Manusia tidak akan pernah lepas dari
berkomunikasi, satu dengan yang lainnya. Terkadang untuk suatu keperluan dan
terkadang juga sekadar basa-basi. Tapi, kadangkala adab dalam bercakap-cakap
ini diabaikan, sehingga tidak sedikit membuat kesal dan tersinggung lawan
bicaranya.
Karena itu, inilah beberapa etika
yang perlu diperhatikan agar percakapan kita menjadi berfaedah dan penuh dengan
hikmah:
1.
Berbicara santun, tidak nyerocos sendiri.
Tak
jarang ada seorang yang banyak bicara mengenai segala hal tanpa ada
manfaat-nya, seolah-olah dialah yang paling tahu dan ahli dalam segala bidang.
la menganggap diamnya orang di depannya menandakan ia kagum dengan
pembicaraannya, sehingga ia pun memperpanjangnya. Dari Abu Tsalabah al-Khusyani
رضي الله عنه,
Rasulullah صلى الله عليه وسلم
bersabda:
"Sesungguhnya orang yang paling
aku cintai dan paling dekat denganku di akhirat adalah yang ter-baik akhlaknya
di antara kalian dan yang paling jauh dariku di akhirat adalah yang paling
jelek akhlaknya; yang banyak bicara, yang sombong lagi suka mengejek orang.
"[1]
Berkata
Syaikh Abdurrahman as-Sa'di رحمه الله,
"Sesungguhnya adab syar'i dan kesopanan menurut kebiasaan orang adalah
dengan memberi kesempatan yang lain berbicara, karena mereka semua memiliki
bagian untuk itu. Kecuali bagi anak-anak kecil (pemula) dengan orang-orang tua,
hendaknya mereka memelihara adab dengan tidak berbicara, kecuali sebagai bentuk
jawaban untuk yang lainnya."[2]
2.
Tidak bicara mengangkat diri sendiri
hanya sekadar untuk suatu kebanggaan.
Termasuk
dalam hal ini adalah membicarakan perihal kecerdasan anaknya, kekayaan suaminya
atau tentang kegesitan istrinya mengatur rumah tangga. Pada asalnya memuji diri
sendiri adalah terlarang, sebagaimana firman Allah dalam surat an-Najm ayat 32:
Imam
An-Nawawi رحمه الله
berkata, "Ketahuilah, bahwa menyebut kebaikan diri sendiri ada dua macam,
ada yang tercela dan ada yang terpuji.
Yang tercela yaitu ia menceritakannya untuk
kebanggaan, menampakkan kelebihan dan tampil beda dengan yang lain atau semisal
itu.
Yang terpuji jika hal iru diceritakan untuk
suatu kemaslahatan agama seperti, amar ma'ruf nahi mungkar, menasihati,
mengajar, mendidik, memberikan wejangan, mengingatkan, mendamaikan antara dua
orang, menghindarkan diri dari bahaya dan semisal itu. Dengan menyebutkan
kebaikan-kebaikan tersebut ia meniatkan agar pendapatnya akan mudah diterima
dan dapat dijadikan teladan."[3]
3.

Ketentuan Latihan: Ganti "akhirat" dengan "hari akhir" pada kutipan tentang adab bercakap-cakap di atas, antara "Berbicara santun, tidak" dan "suka mengejek orang.", termasuk kedua batas itu. Tuliskan bagian tersebut setelah penggantian.

Data Ekstraksi:
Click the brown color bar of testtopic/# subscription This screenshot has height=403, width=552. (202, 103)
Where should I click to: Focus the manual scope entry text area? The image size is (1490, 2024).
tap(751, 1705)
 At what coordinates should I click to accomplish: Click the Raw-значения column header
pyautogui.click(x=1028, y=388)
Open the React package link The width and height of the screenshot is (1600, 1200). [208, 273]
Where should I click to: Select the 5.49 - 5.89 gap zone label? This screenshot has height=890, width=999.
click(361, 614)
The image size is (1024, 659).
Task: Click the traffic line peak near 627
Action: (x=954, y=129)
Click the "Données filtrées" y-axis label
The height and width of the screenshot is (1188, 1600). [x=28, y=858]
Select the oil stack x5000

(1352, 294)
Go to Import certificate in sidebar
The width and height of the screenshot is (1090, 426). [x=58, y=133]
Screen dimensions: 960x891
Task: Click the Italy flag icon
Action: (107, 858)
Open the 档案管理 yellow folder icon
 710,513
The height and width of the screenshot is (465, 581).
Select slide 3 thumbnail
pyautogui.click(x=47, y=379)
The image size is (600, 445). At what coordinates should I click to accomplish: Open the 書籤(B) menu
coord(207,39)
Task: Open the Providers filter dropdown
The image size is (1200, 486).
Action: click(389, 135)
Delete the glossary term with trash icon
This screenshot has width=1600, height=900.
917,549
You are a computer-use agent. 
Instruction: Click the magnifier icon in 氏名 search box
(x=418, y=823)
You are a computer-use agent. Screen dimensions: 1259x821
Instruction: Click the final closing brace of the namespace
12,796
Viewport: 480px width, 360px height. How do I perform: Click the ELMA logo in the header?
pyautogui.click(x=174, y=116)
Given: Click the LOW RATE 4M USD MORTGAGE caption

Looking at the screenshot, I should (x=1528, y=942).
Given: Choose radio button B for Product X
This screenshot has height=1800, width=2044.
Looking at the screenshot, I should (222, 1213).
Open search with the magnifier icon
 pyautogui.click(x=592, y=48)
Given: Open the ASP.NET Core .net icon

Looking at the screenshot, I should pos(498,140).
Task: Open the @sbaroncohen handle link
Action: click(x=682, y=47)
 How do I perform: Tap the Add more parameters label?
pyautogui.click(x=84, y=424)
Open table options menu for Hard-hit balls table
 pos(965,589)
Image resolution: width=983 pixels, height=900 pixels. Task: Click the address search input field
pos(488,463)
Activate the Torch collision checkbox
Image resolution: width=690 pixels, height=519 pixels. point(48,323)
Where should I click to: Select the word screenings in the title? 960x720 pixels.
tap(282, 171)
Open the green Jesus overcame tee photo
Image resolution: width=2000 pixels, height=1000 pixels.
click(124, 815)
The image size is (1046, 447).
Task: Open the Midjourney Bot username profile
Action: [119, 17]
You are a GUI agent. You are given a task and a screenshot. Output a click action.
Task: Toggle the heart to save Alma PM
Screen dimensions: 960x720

Hasil Latihan:
Berbicara santun, tidak nyerocos sendiri.
Tak
jarang ada seorang yang banyak bicara mengenai segala hal tanpa ada
manfaat-nya, seolah-olah dialah yang paling tahu dan ahli dalam segala bidang.
la menganggap diamnya orang di depannya menandakan ia kagum dengan
pembicaraannya, sehingga ia pun memperpanjangnya. Dari Abu Tsalabah al-Khusyani
رضي الله عنه,
Rasulullah صلى الله عليه وسلم
bersabda:
"Sesungguhnya orang yang paling
aku cintai dan paling dekat denganku di hari akhir adalah yang ter-baik akhlaknya
di antara kalian dan yang paling jauh dariku di hari akhir adalah yang paling
jelek akhlaknya; yang banyak bicara, yang sombong lagi suka mengejek orang.